Si cette possibilité est désormais envisageable, elle n’est pas sans poser un nombre non négligeable de problèmes. Certains parents, pas toujours au fait des difficultés réelles de leurs descendants, ont ainsi le sentiment que leur enfant est aussi collant que le sparadrap du capitaine Haddock. Du côté des Boomerang Kids, le retour peut parfois être associé à un sentiment de honte, accentué par le fait de se sentir infantilisé au travers de leitmotivs tels que «Ramasse tes chaussettes!» ou «Tu as encore oublié de mettre ton bol au lave-vaisselle...».

Pour éviter que le retour du Boomerang Kid ne se transforme en guerre de tranchées, il est donc important de respecter certaines règles. La première d’entre elle est d’établir un dialogue sincère pour expliciter les raisons de ce retour au nid et le projet qui l’accompagne (si le Boomerang Kid vous dit qu’il rentre au bercail pour écrire un remake du Seigneur des anneaux, méfiez-vous). Il faut également être très clair sur la répartition des dépenses et des tâches ménagères, sur la possibilité (ou non) pour le Boomerang Kid d’amener ses conquêtes à la maison, et sur tout un tas de petits détails qui rendront la vie plus simple à tout le monde.
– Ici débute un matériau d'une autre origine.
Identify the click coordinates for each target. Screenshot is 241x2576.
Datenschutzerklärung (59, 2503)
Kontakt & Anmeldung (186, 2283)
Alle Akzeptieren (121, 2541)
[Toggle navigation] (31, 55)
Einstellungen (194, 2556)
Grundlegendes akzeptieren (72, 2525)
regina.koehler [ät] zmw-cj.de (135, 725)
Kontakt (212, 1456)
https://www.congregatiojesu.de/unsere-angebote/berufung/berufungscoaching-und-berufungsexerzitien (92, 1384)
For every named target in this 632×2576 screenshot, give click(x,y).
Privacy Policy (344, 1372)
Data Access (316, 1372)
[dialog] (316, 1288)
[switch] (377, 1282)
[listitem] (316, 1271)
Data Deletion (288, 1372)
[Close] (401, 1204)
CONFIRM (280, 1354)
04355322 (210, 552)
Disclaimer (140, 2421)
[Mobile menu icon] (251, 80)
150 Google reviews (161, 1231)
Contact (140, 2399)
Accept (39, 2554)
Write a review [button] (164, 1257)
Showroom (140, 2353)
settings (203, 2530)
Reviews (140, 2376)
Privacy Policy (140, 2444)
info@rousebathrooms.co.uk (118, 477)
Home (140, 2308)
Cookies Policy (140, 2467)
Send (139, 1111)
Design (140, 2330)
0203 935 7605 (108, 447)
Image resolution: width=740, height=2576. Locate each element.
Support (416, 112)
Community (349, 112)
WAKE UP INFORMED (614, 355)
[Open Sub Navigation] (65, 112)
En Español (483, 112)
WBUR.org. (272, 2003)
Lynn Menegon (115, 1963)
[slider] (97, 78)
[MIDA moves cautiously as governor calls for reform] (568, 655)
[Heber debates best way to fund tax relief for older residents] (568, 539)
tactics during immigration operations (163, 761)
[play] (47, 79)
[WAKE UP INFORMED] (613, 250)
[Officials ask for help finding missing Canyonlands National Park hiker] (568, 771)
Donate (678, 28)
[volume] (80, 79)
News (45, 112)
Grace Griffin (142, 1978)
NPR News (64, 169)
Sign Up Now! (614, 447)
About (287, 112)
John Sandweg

Il peut également être profitable de décider ensemble d’une date limite de présence (ajustable, bien entendu), qui pourra aider votre oisillon à prendre à nouveau son envol. Enfin, il n’est pas inutile que les parents ratent leurs plats de temps à autre ou oublient le fer à repasser brûlant sur le T-shirt préféré de leur fiston adoré. Car s’il se sent vraiment trop bien chez ses parents, le Boomerang Kid pourrait vite redevenir un Tanguy inexpugnable. Voire pire: un Hikikomori, à l’image de ces jeunes Japonais qui vivent retranchés dans leurs chambres devenues des citadelles.